Der erste Song ´La Culpa´ stürzt sich sofort in komplexe Strukturen. Die Gitarren, von Sänger Martín Peña und Roberto Faúndez, und das Saxophon von Matías Bahamondes bewegen sich durch ein Labyrinth aus Schuld und Identität. Fast so, als hätten KING CRIMSON, ANEKDOTEN und FULANO gemeinsam in einem chilenischen Studio einen einzigartigen musikalischen Schwur abgelegt. Schlagzeuger Rodrigo González Mera, bekannt von LA DESOOORDEN und HOMÍNIDO, gibt dem Stück einen tribalistischen Schwung, behält aber jederzeit die Kontrolle über die verschiedenen Elemente.

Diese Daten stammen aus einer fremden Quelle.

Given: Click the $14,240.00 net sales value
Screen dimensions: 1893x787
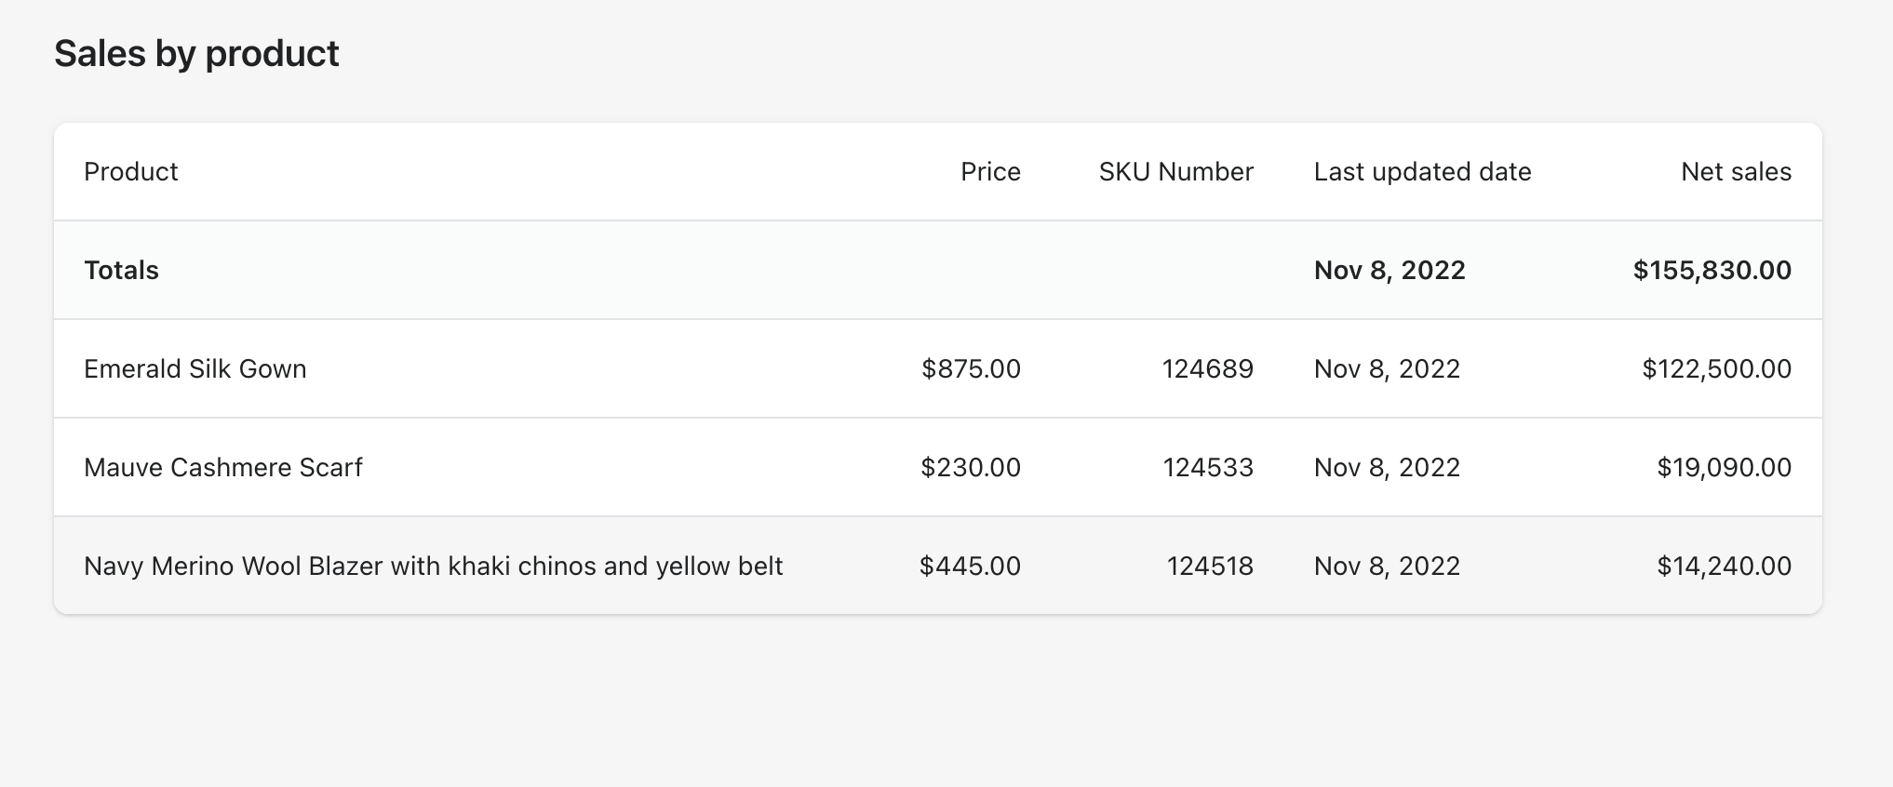Looking at the screenshot, I should pos(1724,567).
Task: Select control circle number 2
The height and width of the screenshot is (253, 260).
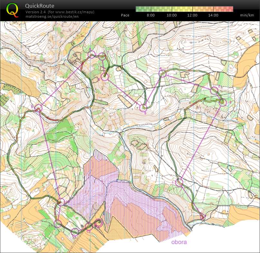Action: click(x=223, y=102)
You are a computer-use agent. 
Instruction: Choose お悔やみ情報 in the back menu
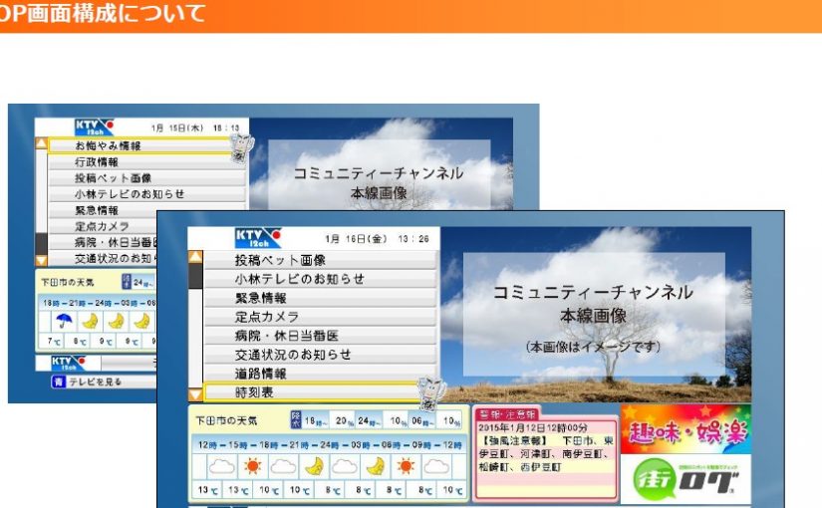(x=137, y=145)
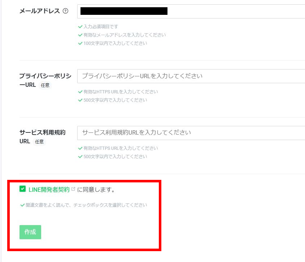Click checkmark beside 有効なメールアドレスを入力してください
This screenshot has width=305, height=262.
[80, 35]
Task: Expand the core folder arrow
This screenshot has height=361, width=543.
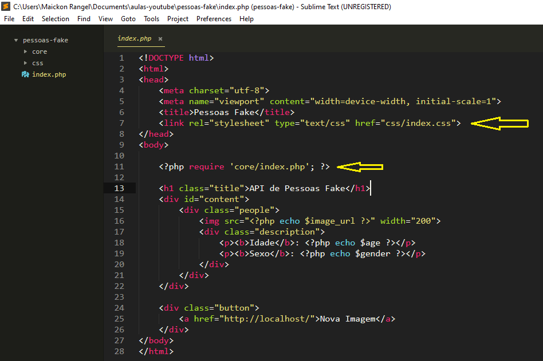Action: (x=25, y=51)
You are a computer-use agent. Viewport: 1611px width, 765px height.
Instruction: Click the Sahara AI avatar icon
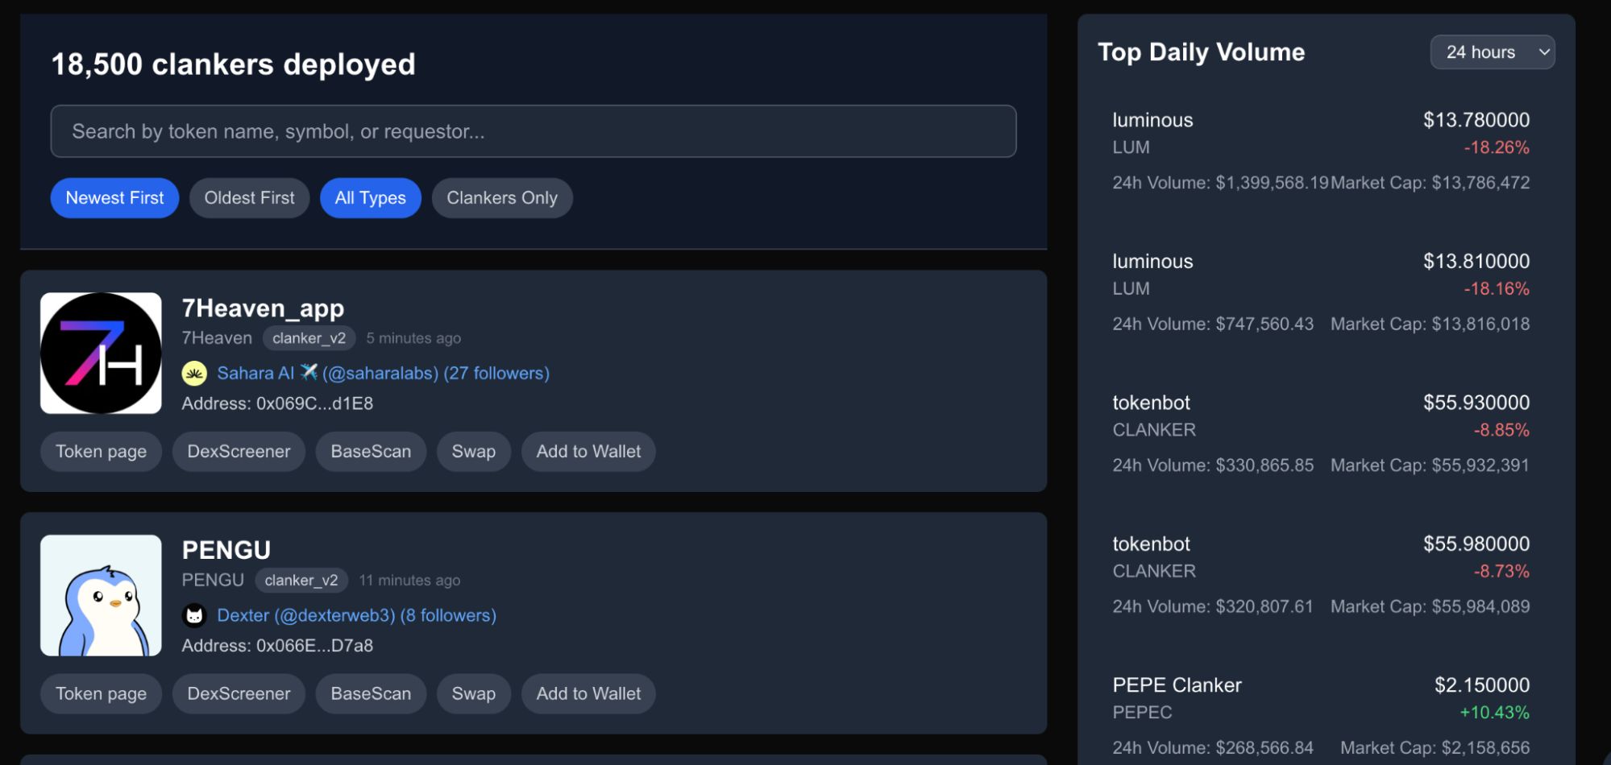(x=194, y=374)
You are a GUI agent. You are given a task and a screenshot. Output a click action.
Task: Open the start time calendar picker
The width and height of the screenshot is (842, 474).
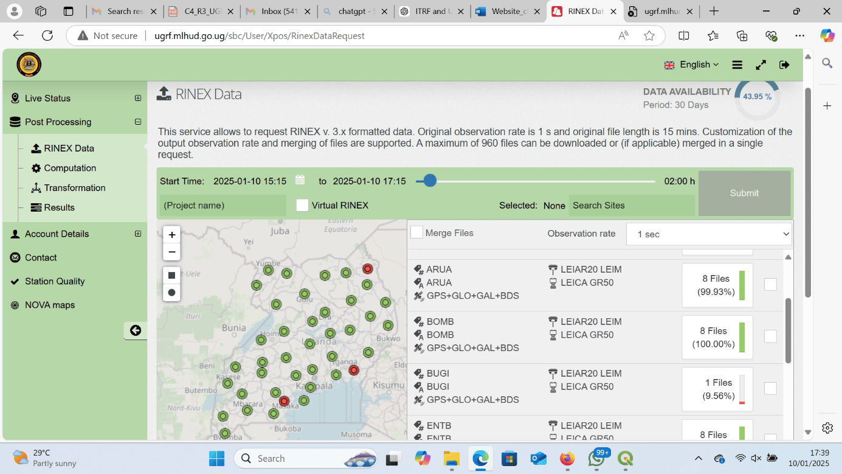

Sänger Martín Peña zeigt sich im Laufe des Albums als ein wahrer Geschichtenerzähler. Manchmal klingt er klagend, manchmal aggressiv, und dann wieder wirklich sanft und berührend. In dem Stück ´Caen Las Hojas Blancas´ experimentiert er mit seinem stimmlichen Ausdruck. Er wechselt zwischen Sprechgesang, Grollen und melodischem Gesang. In diesem Song verbinden sich die Avant Rock-Einflüsse von AKINETÓN RETARD mit der Vorliebe für Dissonanz von BLACK MIDI. Das Saxophon von Matías Bahamondes steht dabei im Mittelpunkt und bringt eine Vielzahl von Emotionen hervor, es schreit, flüstert und erzeugt ganz unterschiedliche Stimmungen.
Ein kurzer Moment des Innehaltens folgt mit ´Kalimba´. Meditativ und lebendig wie ein Organismus schwebt die Band zwischen Folk und modernem Prog, so dass erstmals die Unterstützung von Gästen wie Benjamín Ruz (Streicher), Javiera González (Viola) und Ariadna Kordovero (Cello) fühlbar wird. In dem kurzen kammermusikalischen Stück ´Desolación (En)´, gefolgt von ´Tiempos Paralelos´, vermischen sich Einflüsse aus chilenischer Volksmusik, modernem Prog und sinfonischen Elementen. Der nächste Track ´Las Mentiras Del Muro´ lässt dagegen seine Energie ungefiltert strömen. Kraftvoll agiert das Saxophon als Kontrahent des Gesangs, doch das vermeintliche Chaos und die Intensität der Musik bleiben durchdacht.
Dann beginnt das große Finale mit ´Relato De Una Obsesión´, aufgeteilt in ´Quimera´ und ´El Orate´. Die Band lebt sich in psychedelischen Ekstasen, in melodischer Eleganz, in tiefgründigen Erzählungen und ritueller Percussion in einem Trip durch Verzweiflung und Sehnsucht aus, ehe schließlich das ruhige, tröstende Schlussstück ´Colores´, mit jazzigen Gitarren, fließendem Saxophon und sanften Stimmen, wie der Sonnenuntergang nach einem Sturm betrachtet werden kann.
´Chercán´ ist ein episches und authentisches Werk, eine Reise von Südamerika aus über verschiedene Genres wie Avant Prog, Jazz, Metal und chilenische Folklore, mt einem bemerkenswerten Gespür für Atmosphäre, Dynamik und das Erzählen von Geschichten.